### ABOUT THIS TASK
Without changing a character, output all of the records.

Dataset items
----
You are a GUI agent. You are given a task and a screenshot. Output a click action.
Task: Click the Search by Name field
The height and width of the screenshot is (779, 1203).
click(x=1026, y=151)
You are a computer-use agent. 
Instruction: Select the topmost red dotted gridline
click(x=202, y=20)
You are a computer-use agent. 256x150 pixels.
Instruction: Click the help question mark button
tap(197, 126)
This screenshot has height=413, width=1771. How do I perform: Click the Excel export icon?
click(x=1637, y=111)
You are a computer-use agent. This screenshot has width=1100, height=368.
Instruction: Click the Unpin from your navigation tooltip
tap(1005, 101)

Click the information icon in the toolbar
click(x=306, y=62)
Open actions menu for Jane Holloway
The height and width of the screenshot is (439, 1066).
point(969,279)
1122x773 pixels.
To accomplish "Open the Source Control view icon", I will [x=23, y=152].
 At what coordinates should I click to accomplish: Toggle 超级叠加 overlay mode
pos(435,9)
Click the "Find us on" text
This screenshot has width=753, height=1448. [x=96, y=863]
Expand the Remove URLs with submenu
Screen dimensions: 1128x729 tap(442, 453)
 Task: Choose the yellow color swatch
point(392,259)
----
### PROBLEM SOLUTION
You are a GUI agent. You are given a task and a screenshot. Output a click action.
Task: Click the Search by Name field
The height and width of the screenshot is (779, 1203).
click(x=1026, y=151)
You are a computer-use agent. 
Instruction: Select the topmost red dotted gridline
click(x=202, y=20)
You are a computer-use agent. 256x150 pixels.
Instruction: Click the help question mark button
tap(197, 126)
This screenshot has height=413, width=1771. How do I perform: Click the Excel export icon?
click(x=1637, y=111)
You are a computer-use agent. This screenshot has width=1100, height=368.
Instruction: Click the Unpin from your navigation tooltip
tap(1005, 101)

Click the information icon in the toolbar
click(x=306, y=62)
Open actions menu for Jane Holloway
The height and width of the screenshot is (439, 1066).
point(969,279)
1122x773 pixels.
To accomplish "Open the Source Control view icon", I will [x=23, y=152].
 At what coordinates should I click to accomplish: Toggle 超级叠加 overlay mode
pos(435,9)
Click the "Find us on" text
This screenshot has width=753, height=1448. [x=96, y=863]
Expand the Remove URLs with submenu
Screen dimensions: 1128x729 tap(442, 453)
 Task: Choose the yellow color swatch
point(392,259)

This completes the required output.